Attached patch adds a new function to the pageinspect extension for measuring total free space, in either tables or indexes. It returns the free space as a percentage, so higher numbers mean more bloat. After trying a couple of ways to quantify it, I've found this particular measure correlates well with the nastiest bloat issues I've ran into in production recently. For example, an index that had swelled to over 5X its original size due to autovacuum issues registered at 0.86 on this scale. I could easily see people putting an alert at something like 0.40 and picking candidates to reindex based on it triggering. That would be about a million times smarter than how I've been muddling through this class of problems so far.

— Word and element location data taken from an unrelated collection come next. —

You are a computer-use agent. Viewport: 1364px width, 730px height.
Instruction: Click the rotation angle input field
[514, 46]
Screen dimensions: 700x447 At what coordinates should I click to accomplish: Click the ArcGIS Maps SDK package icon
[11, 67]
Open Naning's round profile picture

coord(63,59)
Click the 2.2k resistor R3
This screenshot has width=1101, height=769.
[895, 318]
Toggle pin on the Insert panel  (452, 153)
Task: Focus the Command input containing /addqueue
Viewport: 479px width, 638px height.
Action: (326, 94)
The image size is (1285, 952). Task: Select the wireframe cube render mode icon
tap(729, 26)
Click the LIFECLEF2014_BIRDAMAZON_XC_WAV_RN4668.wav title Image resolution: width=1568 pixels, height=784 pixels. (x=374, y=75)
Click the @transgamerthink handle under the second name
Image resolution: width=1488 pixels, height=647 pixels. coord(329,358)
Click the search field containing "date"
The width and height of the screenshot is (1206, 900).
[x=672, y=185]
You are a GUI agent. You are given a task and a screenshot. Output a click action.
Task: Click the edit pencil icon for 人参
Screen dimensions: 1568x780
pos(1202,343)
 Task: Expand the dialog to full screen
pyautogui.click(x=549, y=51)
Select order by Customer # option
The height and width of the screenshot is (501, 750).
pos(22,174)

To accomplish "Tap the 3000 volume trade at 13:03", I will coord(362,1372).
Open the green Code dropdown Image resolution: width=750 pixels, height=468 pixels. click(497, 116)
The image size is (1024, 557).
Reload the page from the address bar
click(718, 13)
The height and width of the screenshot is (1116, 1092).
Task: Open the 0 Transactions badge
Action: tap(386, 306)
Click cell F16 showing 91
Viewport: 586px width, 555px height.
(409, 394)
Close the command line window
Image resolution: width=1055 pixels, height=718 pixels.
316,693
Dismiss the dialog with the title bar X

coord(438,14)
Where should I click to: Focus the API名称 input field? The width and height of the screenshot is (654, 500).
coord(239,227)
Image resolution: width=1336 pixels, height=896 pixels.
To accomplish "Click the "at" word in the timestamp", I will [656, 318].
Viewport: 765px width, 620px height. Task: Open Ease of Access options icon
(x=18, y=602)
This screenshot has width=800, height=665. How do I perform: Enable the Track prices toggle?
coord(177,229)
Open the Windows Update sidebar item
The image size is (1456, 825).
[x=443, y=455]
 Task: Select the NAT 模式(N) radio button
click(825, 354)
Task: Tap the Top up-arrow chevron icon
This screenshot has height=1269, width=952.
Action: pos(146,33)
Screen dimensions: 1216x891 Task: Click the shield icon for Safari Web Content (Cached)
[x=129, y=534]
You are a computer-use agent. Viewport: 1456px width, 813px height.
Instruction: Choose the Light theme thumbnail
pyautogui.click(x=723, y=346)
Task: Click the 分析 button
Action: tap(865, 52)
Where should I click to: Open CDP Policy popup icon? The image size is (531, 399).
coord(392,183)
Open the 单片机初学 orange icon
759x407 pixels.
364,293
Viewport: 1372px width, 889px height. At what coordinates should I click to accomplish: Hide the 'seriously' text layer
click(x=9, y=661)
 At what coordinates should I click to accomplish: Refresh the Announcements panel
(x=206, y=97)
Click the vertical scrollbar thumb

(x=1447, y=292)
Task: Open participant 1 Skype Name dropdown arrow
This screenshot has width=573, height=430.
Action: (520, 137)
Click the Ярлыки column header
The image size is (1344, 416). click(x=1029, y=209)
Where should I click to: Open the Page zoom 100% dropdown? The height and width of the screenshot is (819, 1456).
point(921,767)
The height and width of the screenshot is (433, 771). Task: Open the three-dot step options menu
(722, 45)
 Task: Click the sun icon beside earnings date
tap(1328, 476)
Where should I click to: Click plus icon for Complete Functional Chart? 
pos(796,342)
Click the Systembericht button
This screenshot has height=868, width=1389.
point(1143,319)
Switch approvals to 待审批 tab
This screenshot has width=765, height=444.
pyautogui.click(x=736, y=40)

Code by Jaime Casanova, based on a prototype by me. Thanks to attendees and sponsors of the PgWest conference for helping to fund some deeper exploration of this idea.

Here's a test case showing it in action:

create extension pageinspect;
create table t (k serial,v integer);
insert into t(v) (select generate_series(1,100000));
create index t_idx on t(k);
delete from t where k<50000;
vacuum t;

gsmith=# select relation_free_space('t');
 relation_free_space
---------------------
            0.445466

gsmith=# select relation_free_space('t_idx');
 relation_free_space
---------------------
            0.550946

Some open questions in my mind:

-Given this is doing a full table scan, should it hook into a ring buffer to keep from trashing the buffer cache? Or might it loop over the relation in a different way all together? I was thinking about eyeing the FSM instead at one point, didn't explore that yet. There's certainly a few ways to approach this, we just aimed at the easiest way to get a working starter implementation, and associated results to compare others against.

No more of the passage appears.